_WORK ORDER_: Reproduce the lines of the listing exactly, beginning at the top, until the line with "Wisdom Digital Media (78, 2555)" has been reproduced too.
________
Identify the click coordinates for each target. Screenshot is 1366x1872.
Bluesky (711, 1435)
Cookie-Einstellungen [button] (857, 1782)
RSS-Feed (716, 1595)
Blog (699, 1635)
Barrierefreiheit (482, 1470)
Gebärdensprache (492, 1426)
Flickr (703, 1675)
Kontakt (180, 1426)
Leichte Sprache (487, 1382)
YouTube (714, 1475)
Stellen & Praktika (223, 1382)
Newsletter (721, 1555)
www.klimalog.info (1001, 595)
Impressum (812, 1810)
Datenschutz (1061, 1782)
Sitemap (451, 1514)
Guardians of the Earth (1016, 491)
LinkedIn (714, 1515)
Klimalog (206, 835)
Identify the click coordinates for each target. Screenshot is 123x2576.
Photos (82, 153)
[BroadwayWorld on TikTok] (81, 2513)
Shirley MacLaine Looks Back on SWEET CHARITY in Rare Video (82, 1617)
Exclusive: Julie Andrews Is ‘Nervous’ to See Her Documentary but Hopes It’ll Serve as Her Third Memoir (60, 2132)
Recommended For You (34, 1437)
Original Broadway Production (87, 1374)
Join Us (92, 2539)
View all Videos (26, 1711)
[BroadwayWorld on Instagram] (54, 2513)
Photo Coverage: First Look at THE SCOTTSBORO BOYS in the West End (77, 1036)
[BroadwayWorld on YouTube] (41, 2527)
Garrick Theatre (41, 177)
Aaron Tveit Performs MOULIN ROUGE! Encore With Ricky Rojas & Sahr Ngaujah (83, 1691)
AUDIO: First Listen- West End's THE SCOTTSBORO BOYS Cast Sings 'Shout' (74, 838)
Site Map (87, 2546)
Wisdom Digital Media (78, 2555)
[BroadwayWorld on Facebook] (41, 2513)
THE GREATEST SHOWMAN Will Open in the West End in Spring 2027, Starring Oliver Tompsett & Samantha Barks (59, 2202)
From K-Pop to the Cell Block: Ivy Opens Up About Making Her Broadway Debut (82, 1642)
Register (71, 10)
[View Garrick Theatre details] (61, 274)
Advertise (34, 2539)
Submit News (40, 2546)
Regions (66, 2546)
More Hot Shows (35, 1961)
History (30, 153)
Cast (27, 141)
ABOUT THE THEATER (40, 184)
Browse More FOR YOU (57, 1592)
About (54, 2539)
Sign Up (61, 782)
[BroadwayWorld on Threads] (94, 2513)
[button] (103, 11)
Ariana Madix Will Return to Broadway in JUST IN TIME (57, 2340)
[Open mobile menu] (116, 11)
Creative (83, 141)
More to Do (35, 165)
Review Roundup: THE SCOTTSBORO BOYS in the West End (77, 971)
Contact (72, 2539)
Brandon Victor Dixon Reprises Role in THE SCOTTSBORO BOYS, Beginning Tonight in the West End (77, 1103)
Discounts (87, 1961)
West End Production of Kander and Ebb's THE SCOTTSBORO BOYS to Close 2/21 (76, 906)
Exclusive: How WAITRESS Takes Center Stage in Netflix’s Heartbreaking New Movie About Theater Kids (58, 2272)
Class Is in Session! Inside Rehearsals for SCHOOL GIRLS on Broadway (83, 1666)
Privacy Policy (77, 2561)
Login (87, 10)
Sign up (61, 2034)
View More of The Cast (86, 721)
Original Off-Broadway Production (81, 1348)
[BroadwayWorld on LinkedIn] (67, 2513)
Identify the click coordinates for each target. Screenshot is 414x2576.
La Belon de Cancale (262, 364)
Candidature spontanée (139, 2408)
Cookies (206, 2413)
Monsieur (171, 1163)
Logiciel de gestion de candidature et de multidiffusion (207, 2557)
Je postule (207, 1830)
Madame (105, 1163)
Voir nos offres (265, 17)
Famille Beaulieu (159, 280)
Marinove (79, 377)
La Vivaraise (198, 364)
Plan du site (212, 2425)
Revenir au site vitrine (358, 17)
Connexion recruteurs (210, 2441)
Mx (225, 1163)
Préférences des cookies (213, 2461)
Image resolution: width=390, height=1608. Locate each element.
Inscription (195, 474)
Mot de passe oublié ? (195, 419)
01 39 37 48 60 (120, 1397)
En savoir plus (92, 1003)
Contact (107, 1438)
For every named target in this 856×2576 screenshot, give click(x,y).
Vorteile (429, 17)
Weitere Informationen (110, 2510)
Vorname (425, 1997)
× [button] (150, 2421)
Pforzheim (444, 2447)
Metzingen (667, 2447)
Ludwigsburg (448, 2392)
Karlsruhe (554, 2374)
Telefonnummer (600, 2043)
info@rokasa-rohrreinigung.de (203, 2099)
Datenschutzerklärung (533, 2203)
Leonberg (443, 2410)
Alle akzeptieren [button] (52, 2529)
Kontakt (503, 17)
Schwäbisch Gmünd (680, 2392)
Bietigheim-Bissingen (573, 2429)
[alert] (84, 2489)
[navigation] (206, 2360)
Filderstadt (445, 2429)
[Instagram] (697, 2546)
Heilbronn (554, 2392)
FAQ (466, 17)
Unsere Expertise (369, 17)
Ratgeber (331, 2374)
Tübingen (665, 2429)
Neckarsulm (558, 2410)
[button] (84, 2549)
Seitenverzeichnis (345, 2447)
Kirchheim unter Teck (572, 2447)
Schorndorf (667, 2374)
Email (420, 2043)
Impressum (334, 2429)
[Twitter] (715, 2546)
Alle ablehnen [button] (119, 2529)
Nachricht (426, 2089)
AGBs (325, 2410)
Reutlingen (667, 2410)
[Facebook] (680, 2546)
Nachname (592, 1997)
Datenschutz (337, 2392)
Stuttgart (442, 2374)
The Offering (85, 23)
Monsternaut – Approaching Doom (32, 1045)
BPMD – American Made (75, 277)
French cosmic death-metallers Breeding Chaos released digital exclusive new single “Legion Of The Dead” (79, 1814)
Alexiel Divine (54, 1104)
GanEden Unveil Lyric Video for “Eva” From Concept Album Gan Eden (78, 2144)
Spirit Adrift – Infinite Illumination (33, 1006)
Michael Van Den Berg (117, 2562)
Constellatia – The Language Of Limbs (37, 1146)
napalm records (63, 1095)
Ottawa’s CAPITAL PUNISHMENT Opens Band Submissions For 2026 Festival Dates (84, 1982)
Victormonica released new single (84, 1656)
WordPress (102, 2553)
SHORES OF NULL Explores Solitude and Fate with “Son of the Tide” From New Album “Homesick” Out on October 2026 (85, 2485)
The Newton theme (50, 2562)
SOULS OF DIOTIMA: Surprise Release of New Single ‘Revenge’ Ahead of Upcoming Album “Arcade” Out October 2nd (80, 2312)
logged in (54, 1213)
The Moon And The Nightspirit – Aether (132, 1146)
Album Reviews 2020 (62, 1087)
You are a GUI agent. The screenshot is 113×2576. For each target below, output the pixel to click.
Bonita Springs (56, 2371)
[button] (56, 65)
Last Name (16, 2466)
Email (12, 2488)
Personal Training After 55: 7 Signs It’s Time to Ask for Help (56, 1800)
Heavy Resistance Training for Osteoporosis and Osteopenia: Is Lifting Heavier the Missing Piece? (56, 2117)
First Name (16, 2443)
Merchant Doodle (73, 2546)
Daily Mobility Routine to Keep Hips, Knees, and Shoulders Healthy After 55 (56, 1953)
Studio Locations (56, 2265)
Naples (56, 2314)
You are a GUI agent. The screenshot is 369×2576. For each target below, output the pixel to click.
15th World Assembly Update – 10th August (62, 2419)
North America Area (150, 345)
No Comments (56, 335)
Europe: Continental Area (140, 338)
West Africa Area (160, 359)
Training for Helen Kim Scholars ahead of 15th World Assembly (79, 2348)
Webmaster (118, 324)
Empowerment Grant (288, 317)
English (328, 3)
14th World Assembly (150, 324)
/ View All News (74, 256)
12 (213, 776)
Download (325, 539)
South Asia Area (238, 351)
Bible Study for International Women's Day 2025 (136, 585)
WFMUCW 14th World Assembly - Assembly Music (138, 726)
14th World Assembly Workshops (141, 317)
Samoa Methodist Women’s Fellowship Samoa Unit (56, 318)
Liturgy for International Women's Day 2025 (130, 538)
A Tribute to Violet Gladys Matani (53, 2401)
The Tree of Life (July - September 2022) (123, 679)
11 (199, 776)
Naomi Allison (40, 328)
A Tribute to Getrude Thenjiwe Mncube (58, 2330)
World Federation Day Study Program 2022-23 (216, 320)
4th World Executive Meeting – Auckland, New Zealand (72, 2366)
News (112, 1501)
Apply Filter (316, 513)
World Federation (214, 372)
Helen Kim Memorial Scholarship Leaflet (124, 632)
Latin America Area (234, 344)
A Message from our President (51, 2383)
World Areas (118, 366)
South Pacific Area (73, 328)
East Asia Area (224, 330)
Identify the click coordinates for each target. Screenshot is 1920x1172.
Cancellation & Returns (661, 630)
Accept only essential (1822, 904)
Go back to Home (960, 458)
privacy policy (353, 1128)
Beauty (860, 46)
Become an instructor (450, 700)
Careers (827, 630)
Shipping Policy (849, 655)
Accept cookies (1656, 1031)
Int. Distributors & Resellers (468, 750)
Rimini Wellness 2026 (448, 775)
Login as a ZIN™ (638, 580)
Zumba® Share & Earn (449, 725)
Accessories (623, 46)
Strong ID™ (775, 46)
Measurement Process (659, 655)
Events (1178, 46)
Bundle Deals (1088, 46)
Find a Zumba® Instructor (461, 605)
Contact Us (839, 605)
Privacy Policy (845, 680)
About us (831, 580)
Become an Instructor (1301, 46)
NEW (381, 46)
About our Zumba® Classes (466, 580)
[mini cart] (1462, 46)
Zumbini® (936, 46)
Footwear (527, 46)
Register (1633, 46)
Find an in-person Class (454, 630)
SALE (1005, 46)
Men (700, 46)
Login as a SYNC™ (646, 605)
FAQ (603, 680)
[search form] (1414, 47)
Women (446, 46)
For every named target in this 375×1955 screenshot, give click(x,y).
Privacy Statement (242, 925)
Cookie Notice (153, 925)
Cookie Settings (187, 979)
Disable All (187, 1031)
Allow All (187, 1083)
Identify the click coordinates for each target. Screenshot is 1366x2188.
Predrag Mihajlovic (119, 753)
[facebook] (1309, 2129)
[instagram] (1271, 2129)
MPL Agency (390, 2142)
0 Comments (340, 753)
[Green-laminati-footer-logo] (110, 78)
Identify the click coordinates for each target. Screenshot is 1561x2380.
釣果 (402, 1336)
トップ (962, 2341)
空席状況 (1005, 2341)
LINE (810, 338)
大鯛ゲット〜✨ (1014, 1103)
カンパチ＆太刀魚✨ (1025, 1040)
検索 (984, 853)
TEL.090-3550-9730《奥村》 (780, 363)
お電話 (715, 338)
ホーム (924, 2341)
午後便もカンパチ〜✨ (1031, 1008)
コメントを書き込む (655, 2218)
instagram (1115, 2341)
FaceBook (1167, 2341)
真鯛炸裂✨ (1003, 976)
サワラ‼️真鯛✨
________
_ANSWER TO THIS EXERCISE_:
Identify the click coordinates for each target. Screenshot is 1366x1872.
Bluesky (711, 1435)
Cookie-Einstellungen [button] (857, 1782)
RSS-Feed (716, 1595)
Blog (699, 1635)
Barrierefreiheit (482, 1470)
Gebärdensprache (492, 1426)
Flickr (703, 1675)
Kontakt (180, 1426)
Leichte Sprache (487, 1382)
YouTube (714, 1475)
Stellen & Praktika (223, 1382)
Newsletter (721, 1555)
www.klimalog.info (1001, 595)
Impressum (812, 1810)
Datenschutz (1061, 1782)
Sitemap (451, 1514)
Guardians of the Earth (1016, 491)
LinkedIn (714, 1515)
Klimalog (206, 835)
Identify the click coordinates for each target. Screenshot is 123x2576.
Photos (82, 153)
[BroadwayWorld on TikTok] (81, 2513)
Shirley MacLaine Looks Back on SWEET CHARITY in Rare Video (82, 1617)
Exclusive: Julie Andrews Is ‘Nervous’ to See Her Documentary but Hopes It’ll Serve as Her Third Memoir (60, 2132)
Recommended For You (34, 1437)
Original Broadway Production (87, 1374)
Join Us (92, 2539)
View all Videos (26, 1711)
[BroadwayWorld on Instagram] (54, 2513)
Photo Coverage: First Look at THE SCOTTSBORO BOYS in the West End (77, 1036)
[BroadwayWorld on YouTube] (41, 2527)
Garrick Theatre (41, 177)
Aaron Tveit Performs MOULIN ROUGE! Encore With Ricky Rojas & Sahr Ngaujah (83, 1691)
AUDIO: First Listen- West End's THE SCOTTSBORO BOYS Cast Sings 'Shout' (74, 838)
Site Map (87, 2546)
Wisdom Digital Media (78, 2555)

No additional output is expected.